= EXERCISE DESCRIPTION =
How many lines in the records below hold the word "will"? Answer with the number alone.
BEGIN DATA UNDER STUDY
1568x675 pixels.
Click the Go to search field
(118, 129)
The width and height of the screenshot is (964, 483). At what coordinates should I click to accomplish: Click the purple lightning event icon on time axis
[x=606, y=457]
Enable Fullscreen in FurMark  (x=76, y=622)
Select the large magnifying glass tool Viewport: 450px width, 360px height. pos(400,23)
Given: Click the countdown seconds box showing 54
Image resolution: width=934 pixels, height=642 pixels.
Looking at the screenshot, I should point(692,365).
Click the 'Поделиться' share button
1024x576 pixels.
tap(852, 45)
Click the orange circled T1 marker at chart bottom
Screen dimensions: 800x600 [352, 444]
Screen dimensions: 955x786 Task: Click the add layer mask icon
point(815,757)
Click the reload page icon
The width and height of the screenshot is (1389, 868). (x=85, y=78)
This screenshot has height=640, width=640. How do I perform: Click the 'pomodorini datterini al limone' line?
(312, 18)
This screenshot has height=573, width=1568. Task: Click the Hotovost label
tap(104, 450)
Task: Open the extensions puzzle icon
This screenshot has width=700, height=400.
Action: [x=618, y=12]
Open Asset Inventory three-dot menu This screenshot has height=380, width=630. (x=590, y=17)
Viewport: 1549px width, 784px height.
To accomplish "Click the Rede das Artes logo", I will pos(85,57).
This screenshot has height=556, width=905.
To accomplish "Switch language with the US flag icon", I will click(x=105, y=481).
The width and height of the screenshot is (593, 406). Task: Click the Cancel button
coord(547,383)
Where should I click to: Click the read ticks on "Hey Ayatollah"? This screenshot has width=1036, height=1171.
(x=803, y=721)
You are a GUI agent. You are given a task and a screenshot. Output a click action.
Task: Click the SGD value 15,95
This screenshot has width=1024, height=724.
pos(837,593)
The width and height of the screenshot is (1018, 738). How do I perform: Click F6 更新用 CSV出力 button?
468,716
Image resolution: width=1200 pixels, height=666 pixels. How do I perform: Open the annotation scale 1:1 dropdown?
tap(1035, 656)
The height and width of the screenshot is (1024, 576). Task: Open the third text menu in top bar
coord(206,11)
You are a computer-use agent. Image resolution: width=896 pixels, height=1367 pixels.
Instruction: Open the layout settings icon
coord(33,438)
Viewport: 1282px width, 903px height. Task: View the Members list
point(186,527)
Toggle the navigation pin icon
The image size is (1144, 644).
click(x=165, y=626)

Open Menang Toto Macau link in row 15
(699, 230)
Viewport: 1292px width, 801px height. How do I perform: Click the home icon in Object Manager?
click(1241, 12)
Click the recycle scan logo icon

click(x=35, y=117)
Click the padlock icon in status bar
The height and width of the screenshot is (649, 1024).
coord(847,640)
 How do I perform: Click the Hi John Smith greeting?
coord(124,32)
END DATA UNDER STUDY
= TASK RESULT =
2